Given data:
• • • • •
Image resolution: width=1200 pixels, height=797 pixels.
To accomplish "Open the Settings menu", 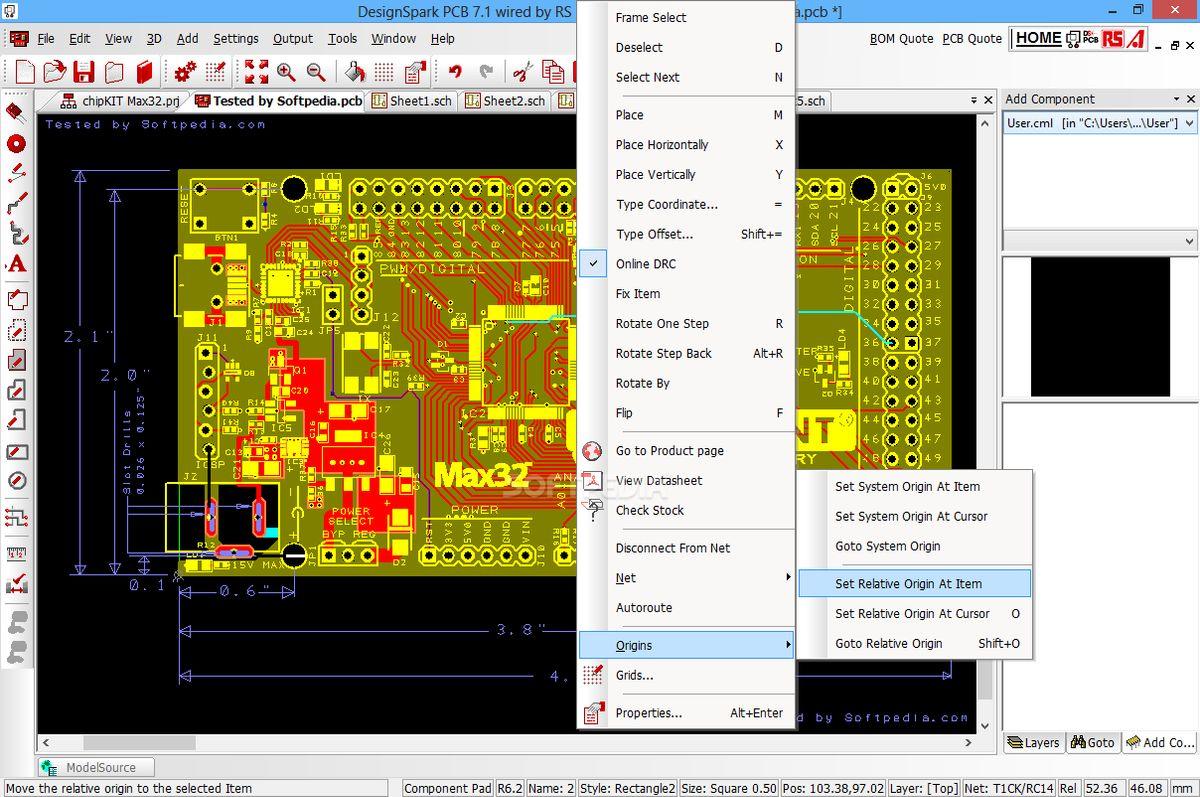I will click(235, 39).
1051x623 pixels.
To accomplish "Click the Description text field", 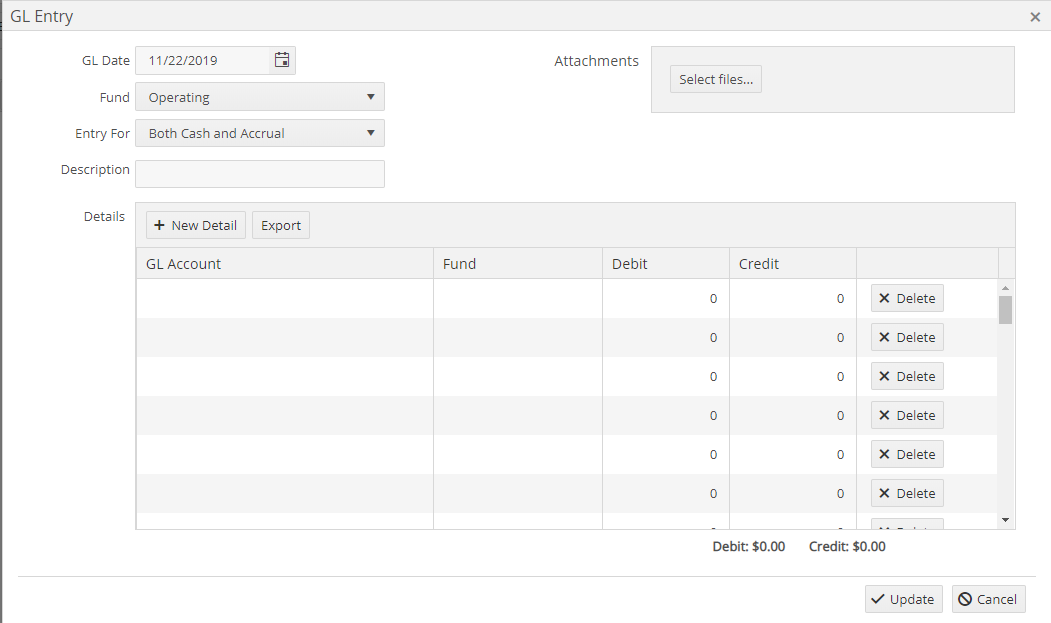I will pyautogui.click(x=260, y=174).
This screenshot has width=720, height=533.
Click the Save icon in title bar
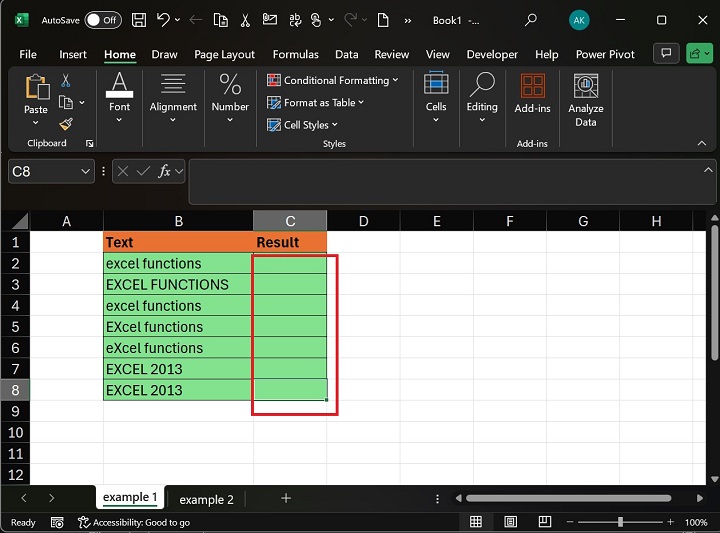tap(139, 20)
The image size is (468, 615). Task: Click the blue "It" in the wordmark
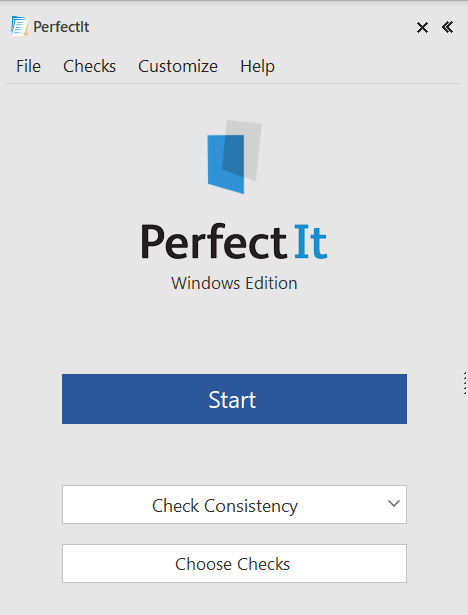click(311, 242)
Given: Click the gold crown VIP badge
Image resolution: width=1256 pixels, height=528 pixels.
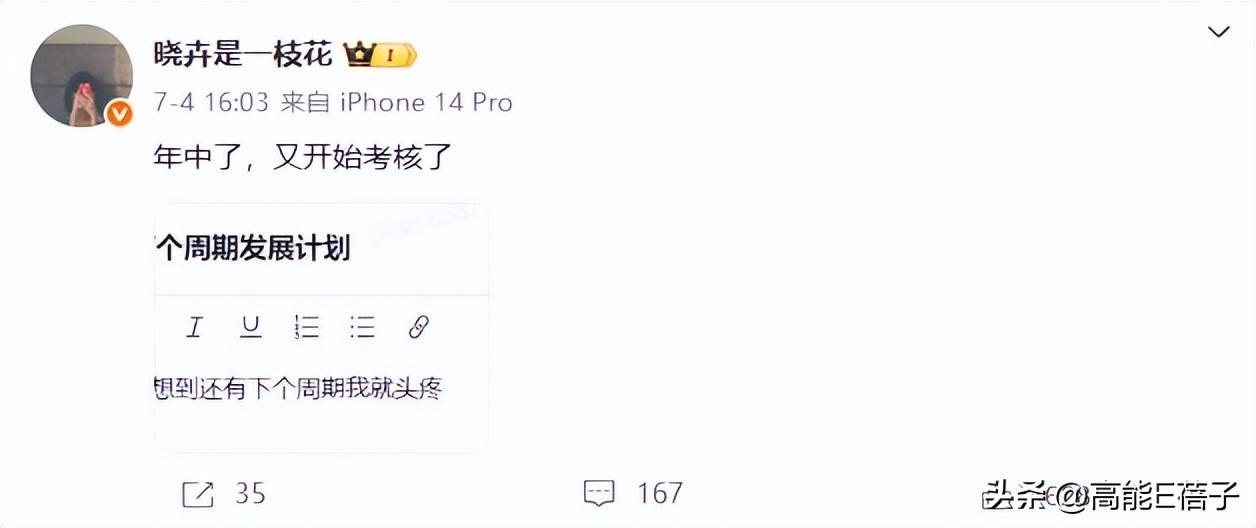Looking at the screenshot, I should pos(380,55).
• • • • •
Task to carry out: Would you restate word for word only the lines from the line with "This screenshot has width=720, height=533." to the last line above, with the pictures left out?

Final answer:
This screenshot has width=720, height=533.
Click the Save icon in title bar
tap(139, 20)
The image size is (468, 615). Task: Click the blue "It" in the wordmark
click(311, 242)
Given: Click the gold crown VIP badge
Image resolution: width=1256 pixels, height=528 pixels.
Looking at the screenshot, I should pos(380,55).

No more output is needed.